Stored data
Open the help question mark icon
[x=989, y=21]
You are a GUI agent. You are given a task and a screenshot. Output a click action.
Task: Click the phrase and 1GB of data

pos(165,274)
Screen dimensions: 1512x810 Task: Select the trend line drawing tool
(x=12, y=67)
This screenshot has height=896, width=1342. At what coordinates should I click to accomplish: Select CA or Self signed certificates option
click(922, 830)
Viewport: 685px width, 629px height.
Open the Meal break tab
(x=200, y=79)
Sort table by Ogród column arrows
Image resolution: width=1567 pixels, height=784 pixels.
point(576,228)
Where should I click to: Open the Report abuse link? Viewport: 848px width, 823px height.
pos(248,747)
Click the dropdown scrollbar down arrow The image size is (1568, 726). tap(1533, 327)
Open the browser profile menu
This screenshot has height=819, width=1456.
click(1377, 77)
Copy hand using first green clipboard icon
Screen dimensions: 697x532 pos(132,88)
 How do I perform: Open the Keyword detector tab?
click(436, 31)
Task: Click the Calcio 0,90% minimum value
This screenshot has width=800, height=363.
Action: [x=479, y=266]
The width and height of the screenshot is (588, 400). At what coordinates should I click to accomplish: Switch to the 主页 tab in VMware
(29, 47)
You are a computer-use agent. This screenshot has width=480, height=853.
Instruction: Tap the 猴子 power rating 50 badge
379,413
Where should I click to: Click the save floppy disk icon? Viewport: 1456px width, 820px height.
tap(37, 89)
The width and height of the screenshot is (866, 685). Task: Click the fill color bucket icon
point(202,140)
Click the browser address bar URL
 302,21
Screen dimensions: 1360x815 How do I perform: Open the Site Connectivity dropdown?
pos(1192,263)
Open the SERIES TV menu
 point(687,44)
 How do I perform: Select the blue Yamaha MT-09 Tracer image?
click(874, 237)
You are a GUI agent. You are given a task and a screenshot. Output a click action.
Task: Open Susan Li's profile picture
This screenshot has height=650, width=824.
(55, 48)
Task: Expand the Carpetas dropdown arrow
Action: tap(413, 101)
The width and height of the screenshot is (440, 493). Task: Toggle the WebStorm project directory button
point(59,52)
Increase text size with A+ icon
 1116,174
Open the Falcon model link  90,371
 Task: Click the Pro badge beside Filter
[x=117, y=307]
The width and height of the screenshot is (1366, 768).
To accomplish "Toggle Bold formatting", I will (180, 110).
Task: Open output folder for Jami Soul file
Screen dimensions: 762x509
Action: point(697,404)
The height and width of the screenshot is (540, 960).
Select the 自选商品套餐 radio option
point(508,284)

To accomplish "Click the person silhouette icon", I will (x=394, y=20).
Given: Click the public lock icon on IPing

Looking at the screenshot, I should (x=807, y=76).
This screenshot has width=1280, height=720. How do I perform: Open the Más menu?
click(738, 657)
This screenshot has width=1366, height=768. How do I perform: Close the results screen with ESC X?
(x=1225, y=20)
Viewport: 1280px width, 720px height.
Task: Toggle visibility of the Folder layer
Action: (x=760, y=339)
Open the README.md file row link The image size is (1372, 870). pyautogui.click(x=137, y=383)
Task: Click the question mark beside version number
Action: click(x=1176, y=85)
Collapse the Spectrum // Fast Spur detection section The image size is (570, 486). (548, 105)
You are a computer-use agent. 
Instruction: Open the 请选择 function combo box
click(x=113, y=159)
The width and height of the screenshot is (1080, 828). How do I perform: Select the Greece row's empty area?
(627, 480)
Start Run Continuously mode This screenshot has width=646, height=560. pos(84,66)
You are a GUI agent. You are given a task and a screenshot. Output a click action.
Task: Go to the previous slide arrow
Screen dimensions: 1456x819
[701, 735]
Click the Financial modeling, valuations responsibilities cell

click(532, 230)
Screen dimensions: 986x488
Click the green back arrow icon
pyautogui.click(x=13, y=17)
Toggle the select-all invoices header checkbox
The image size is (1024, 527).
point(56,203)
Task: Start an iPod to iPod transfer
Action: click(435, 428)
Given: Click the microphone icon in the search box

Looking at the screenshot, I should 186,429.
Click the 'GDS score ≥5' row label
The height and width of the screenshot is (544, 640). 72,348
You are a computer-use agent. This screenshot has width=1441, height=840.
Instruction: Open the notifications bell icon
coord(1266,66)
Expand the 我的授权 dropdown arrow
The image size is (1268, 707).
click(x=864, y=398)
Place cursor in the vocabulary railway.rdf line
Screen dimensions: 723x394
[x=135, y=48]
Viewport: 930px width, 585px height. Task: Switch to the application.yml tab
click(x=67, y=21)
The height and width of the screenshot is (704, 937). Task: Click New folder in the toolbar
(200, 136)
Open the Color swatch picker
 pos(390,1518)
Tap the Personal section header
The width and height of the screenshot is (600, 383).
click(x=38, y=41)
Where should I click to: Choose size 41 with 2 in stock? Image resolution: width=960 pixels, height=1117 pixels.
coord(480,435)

TASK BRIEF -
Please return exactly the lines from the one containing "Instruction: Open the notifications bell icon" through the end of the entries above, adding no other line.

PROBLEM SOLUTION -
Instruction: Open the notifications bell icon
coord(1266,66)
Expand the 我的授权 dropdown arrow
The image size is (1268, 707).
click(x=864, y=398)
Place cursor in the vocabulary railway.rdf line
Screen dimensions: 723x394
[x=135, y=48]
Viewport: 930px width, 585px height. Task: Switch to the application.yml tab
click(x=67, y=21)
The height and width of the screenshot is (704, 937). Task: Click New folder in the toolbar
(200, 136)
Open the Color swatch picker
 pos(390,1518)
Tap the Personal section header
The width and height of the screenshot is (600, 383).
click(x=38, y=41)
Where should I click to: Choose size 41 with 2 in stock? Image resolution: width=960 pixels, height=1117 pixels.
coord(480,435)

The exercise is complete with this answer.